Dhurandhar, Gore Economics & the New Age Bollywood Propaganda Machine
There was a time when films sparked conversations after release.
Now, trailers are enough to trigger cultural wars.
The recent uproar around Dhurandhar — starring Ranveer Singh and directed by Aditya Dhar — is not about cinema alone. It’s about intent, messaging, and the increasingly dangerous overlap between entertainment, shock value, and subtle propaganda.

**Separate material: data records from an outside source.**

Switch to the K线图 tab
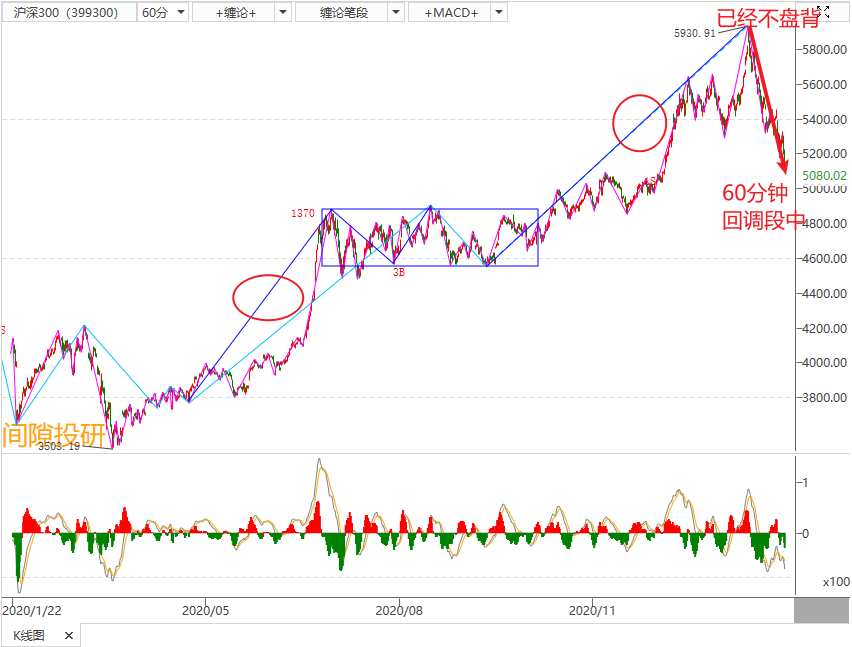Screen dimensions: 852x647 click(x=29, y=636)
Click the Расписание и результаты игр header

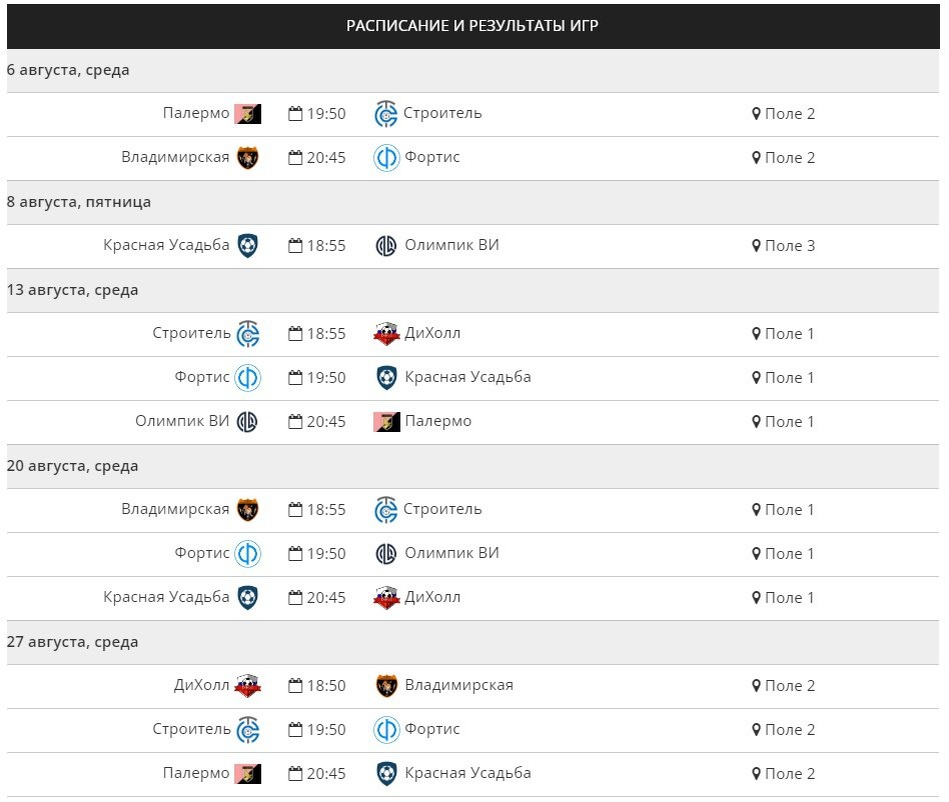472,26
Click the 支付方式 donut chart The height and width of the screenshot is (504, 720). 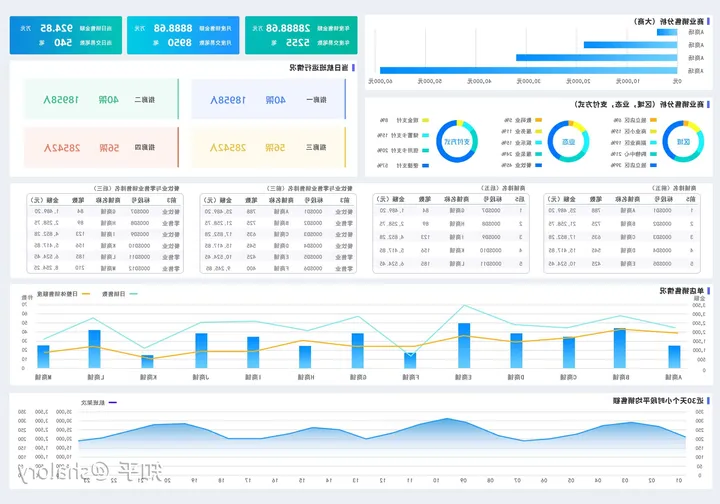[457, 142]
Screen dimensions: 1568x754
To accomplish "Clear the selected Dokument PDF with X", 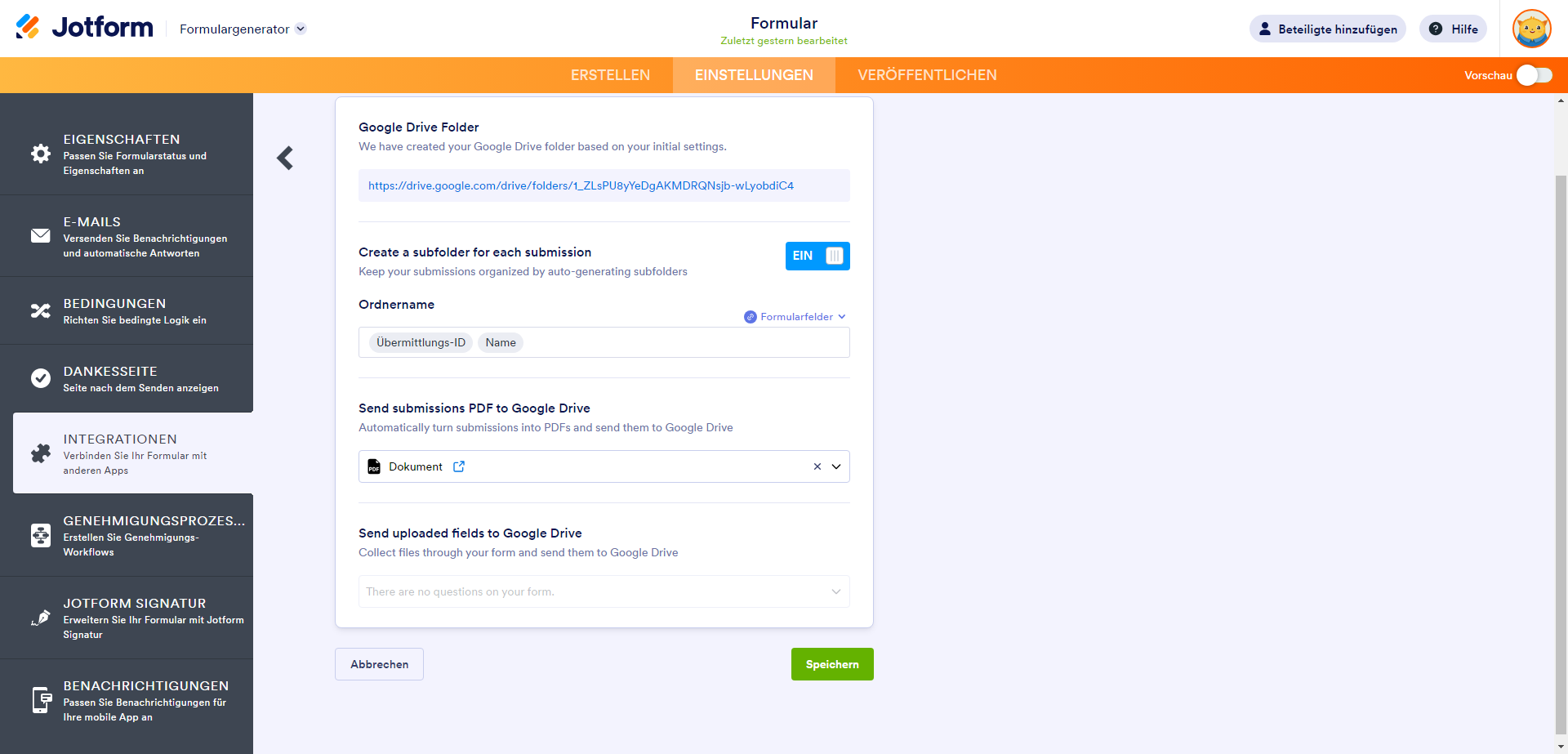I will 817,466.
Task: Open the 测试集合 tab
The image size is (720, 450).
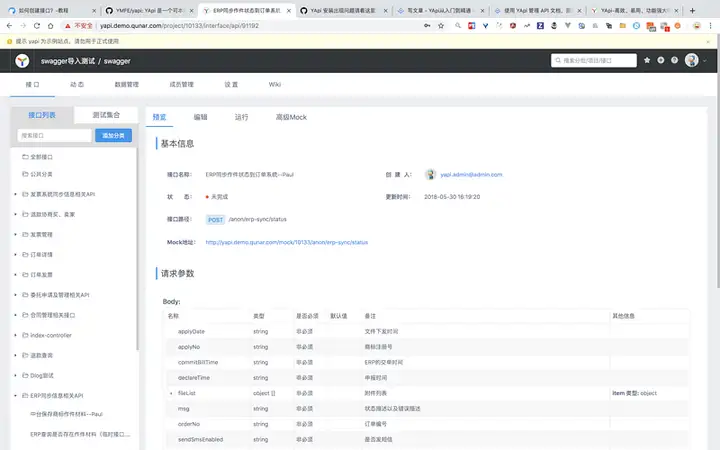Action: [106, 115]
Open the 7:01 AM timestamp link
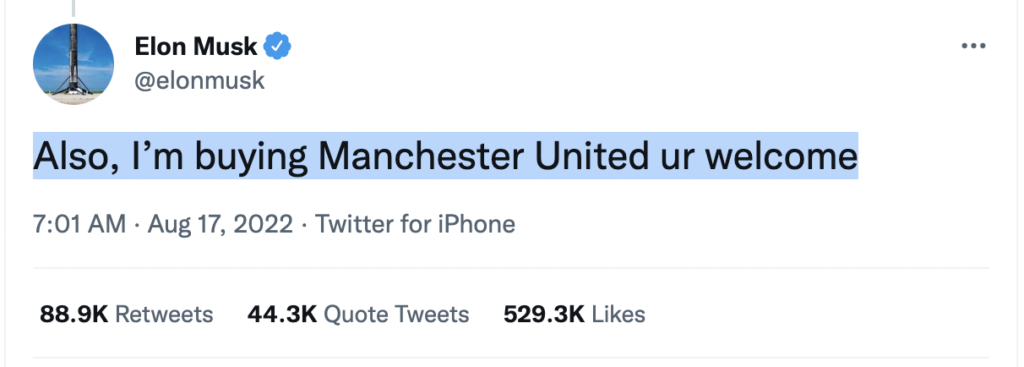Screen dimensions: 1024x367 pos(80,224)

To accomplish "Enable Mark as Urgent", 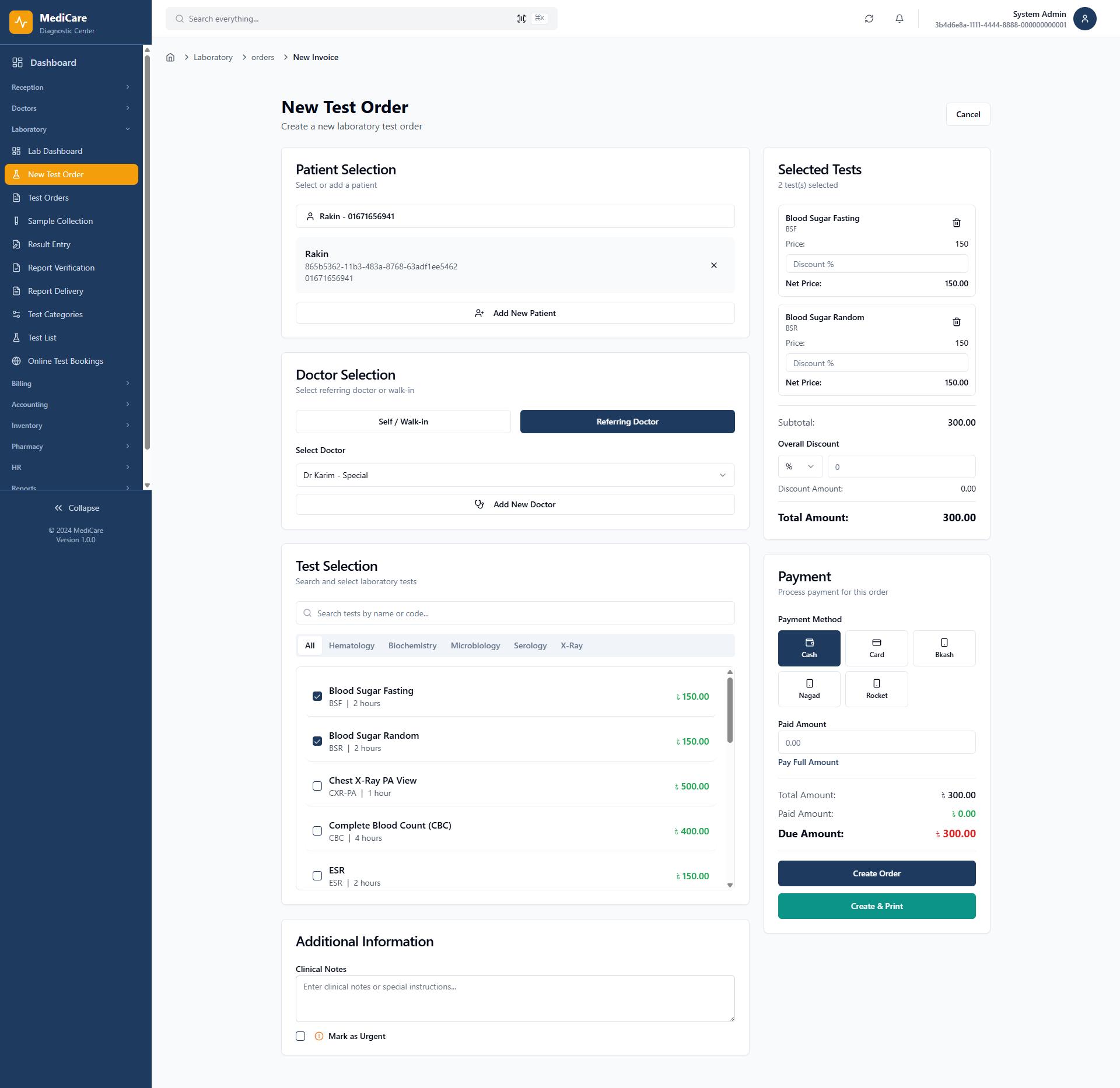I will 300,1036.
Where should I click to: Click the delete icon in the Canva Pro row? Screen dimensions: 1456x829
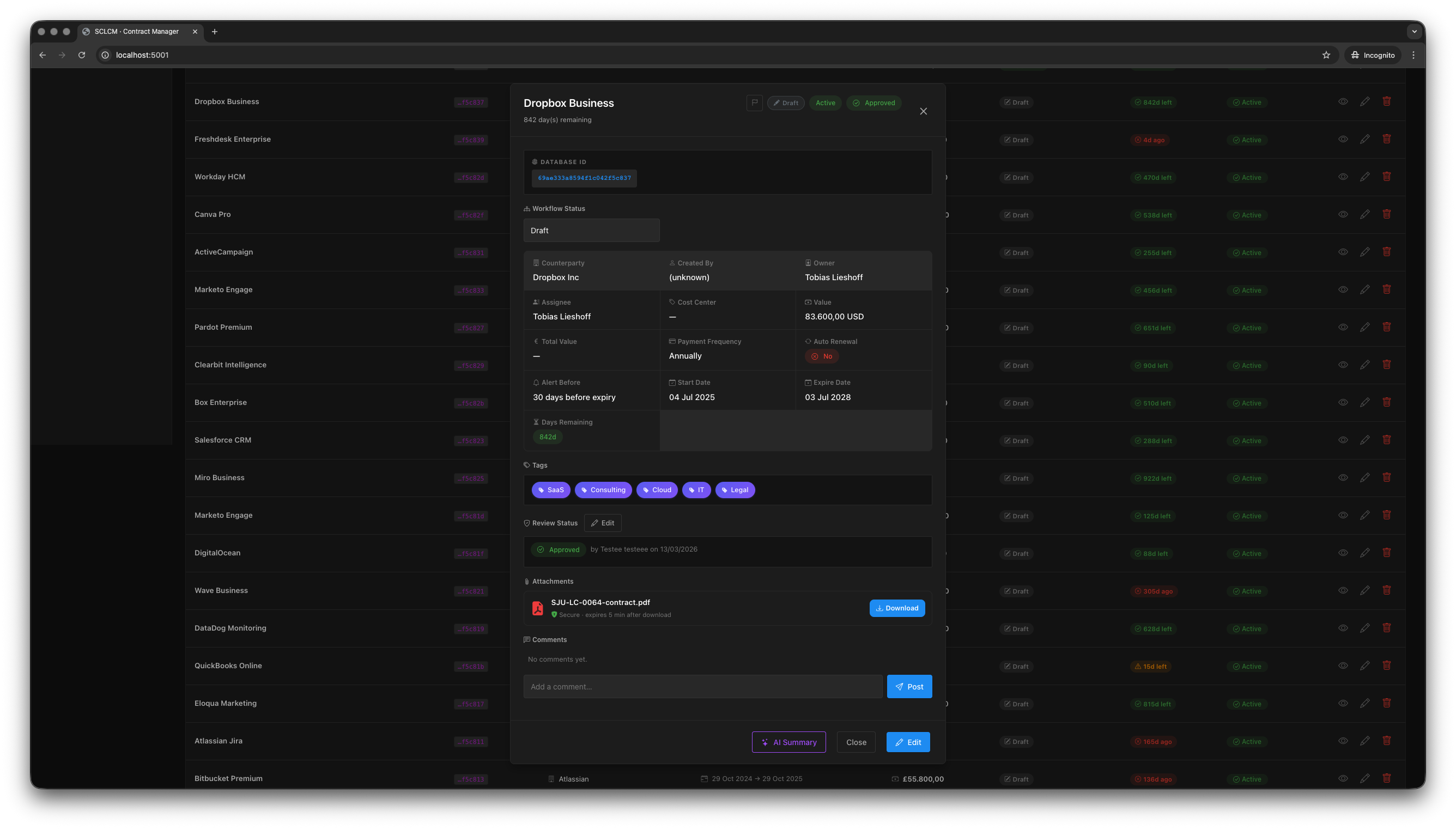point(1387,214)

When Dhruv Rathee publicly called out the film’s extreme violence, gore, and torture — comparing it to the visual brutality of extremist propaganda — the reaction was instant and vicious. Some hailed him for calling out a moral collapse. Others accused him of targeting the film for ideological reasons.
But let’s pause the shouting and ask the uncomfortable question:
What exactly is being sold here — cinema or conditioning?
Violence as a Business Model
Let’s be honest. Gore sells.
Shock sells.
Outrage sells.
Trauma sells.
Mainstream Indian cinema has discovered that violence doesn’t need depth if it has volume. Blood becomes storytelling. Torture becomes “realism”. And brutality is rebranded as artistic courage.
Dhurandhar doesn’t just depict violence — it luxuriates in it. Lingering shots. Stylised brutality. Trauma packaged as spectacle.
This isn’t accidental. This is design.
The more extreme the visuals, the louder the buzz. And buzz today equals box office.
The Convenient Silence on Censorship
Here’s where the hypocrisy gets louder than the explosions.
A brief kiss?
A consensual intimate scene?
A political joke?
Cue outrage. Cuts. Blurring. Moral policing.
But graphic torture?
Skinning?
Blood-soaked revenge fantasies?
Suddenly, silence.
The same system that panics over affection seems perfectly comfortable letting savagery pass as “cinematic necessity.” That contradiction isn’t cultural — it’s strategic.
Violence distracts.
Violence simplifies narratives.
Violence makes complex politics digestible.
When Cinema Starts Smelling Like Propaganda
This is where Rathee’s criticism hit a nerve.
The problem isn’t only gore.
The problem is direction.
When films borrow from real geopolitical conflicts, real terror events, and real national trauma — and then package them into hero-villain binaries — cinema stops being neutral storytelling.
It becomes suggestive persuasion.
Who is shown as the enemy?
Who is glorified?
Whose pain is highlighted?
Whose is ignored?
These choices are never innocent.
Patriotism is easy to sell.
Fear is even easier.
And when both are blended with spectacle, the audience rarely notices where entertainment ends and messaging begins.
The Manufactured Backlash Economy
Interestingly, the outrage itself feeds the machine.
Criticism becomes free marketing.
Debates become visibility.
Anger becomes reach.
Those defending the film scream “anti-national” at critics.
Those opposing it scream “propaganda” at the makers.
Meanwhile, ticket counters keep ringing.
In today’s attention economy, controversy is not a risk — it’s a strategy.
Dhruv Rathee: Critic, Provocateur, or Necessary Irritant?
Love him or hate him, Rathee did what few public figures dare to do — question a high-octane mainstream film when everyone else was busy celebrating its scale.
Is he perfect? No.
Is he neutral? Debatable.
But his core question remains valid:
Are we normalising brutality in the name of entertainment?
Dismissing the question by attacking the messenger is the easiest escape. Answering it honestly is far harder.
The Real Danger Isn’t the Film — It’s the Trend
Dhurandhar is not the problem.
It is a symptom.
A symptom of:
• Violence replacing writing
• Shock replacing substance
• Messaging replacing nuance
• Profit replacing responsibility
When filmmakers realise they can bypass storytelling by weaponising trauma, cinema slowly turns into psychological conditioning — loud, simplistic, and emotionally manipulative.
Final Thought: This Isn’t About Left or Right
Strip away politics and personalities, and the issue becomes clear.
This is about what kind of cinema we reward.
This is about what we normalise for the next generation.
This is about whether mainstream films challenge the mind — or merely hijack it.
Because when blood becomes background noise and cruelty becomes spectacle, society doesn’t become braver.
It becomes numb.
And numb societies are the easiest to control.